Still on the 28th, the defenders of the fort, in council, decided to abandon the position. Commander Balduíno, who was in the fort, left through the northern gate and boarded the Anhambaí. Subsequently, two of the ship's scalers were used to transport Colonel Portocarrero's defense troops to the gunboat. The escape took place after 9 pm without interception by the Paraguayan forces. There were eight ships and more than 5,000 Paraguayan soldiers surrounding Coimbra Fort, but the evacuation operation was completed without casualties among the Brazilian soldiers.
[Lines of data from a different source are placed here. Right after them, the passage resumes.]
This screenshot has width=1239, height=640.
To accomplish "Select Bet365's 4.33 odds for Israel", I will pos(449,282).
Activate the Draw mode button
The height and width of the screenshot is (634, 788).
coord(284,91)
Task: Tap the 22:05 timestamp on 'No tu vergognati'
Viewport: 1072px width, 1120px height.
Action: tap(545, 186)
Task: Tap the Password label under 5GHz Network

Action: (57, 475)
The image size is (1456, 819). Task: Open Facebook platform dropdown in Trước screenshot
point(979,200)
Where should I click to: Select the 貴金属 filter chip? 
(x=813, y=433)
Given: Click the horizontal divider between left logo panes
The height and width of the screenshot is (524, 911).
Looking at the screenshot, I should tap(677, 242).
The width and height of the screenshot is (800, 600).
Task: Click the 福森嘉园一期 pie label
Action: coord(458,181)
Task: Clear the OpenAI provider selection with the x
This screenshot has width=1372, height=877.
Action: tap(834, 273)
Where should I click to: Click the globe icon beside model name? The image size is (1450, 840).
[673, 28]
On January 2, 1865, the Anhambaí retreated to Corumbá, taking several officers and soldiers with it, as the Paraguayan attack on the city was imminent. The situation was critical, as the ship was full, sailing with the waterline up to the wheel boxes, and making its way up the Paraguay River with significant difficulty. On the 6th, two Paraguayan warships, Yporá and Rio Apa, reached the Anhambaí in the waters of the São Lourenço River. For the next 28 kilometers, the crew of the Brazilian ship attempted to evade the Paraguayan forces, firing at them with their rear artillery piece. However, in the thirteenth shot, the piece dismounted, (Note: Another source says that the piece came apart after the first shot.) leading to the boarding by the Paraguayan forces. The Paraguayan forces seized control of the Brazilian ship. They moved it to a ravine near Caracará Hill, a move made easier by the gunboat's difficulty in overcoming the force of the river in the face of the Yporá's harassment. All the men left the ship by land and some by river, where they reached the ravine. However, most of the crew were killed or taken prisoner, with only a small contingent managing to escape. From then on, the Anhambaí was operated by the Paraguayan navy.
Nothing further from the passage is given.